#### Provided information
--- START ---
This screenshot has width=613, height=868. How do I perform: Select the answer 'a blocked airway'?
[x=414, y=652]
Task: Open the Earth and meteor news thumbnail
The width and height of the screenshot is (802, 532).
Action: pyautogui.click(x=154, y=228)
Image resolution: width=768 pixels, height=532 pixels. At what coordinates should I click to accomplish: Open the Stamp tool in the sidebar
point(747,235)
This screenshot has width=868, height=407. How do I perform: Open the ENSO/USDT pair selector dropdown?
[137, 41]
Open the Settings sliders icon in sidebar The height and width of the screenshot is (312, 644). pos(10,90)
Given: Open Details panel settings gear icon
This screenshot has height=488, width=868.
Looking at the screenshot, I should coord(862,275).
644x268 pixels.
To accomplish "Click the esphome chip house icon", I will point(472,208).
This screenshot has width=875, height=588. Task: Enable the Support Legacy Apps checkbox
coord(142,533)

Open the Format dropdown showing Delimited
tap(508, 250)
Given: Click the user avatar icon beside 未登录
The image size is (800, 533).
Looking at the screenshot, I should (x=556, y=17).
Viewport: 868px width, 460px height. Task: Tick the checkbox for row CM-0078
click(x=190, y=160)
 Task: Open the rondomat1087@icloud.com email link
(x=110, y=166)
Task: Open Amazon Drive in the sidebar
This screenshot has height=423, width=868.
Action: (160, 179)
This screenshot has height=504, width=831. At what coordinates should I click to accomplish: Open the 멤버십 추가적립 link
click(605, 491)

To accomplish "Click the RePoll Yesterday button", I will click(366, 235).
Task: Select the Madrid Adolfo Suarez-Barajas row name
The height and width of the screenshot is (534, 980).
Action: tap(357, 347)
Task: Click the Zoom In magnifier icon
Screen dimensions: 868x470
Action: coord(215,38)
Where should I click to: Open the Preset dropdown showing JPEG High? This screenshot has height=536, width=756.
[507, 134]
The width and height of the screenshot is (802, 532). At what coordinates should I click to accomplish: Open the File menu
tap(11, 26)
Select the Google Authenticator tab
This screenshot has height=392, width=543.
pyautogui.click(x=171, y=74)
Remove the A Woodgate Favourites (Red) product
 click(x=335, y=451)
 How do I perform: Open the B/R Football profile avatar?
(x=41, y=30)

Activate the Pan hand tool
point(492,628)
--- END ---
#### What to produce
Show all of the lines above in which "Given" is present.

#### Answer for this exercise
Given: Open Details panel settings gear icon
Given: Click the user avatar icon beside 未登录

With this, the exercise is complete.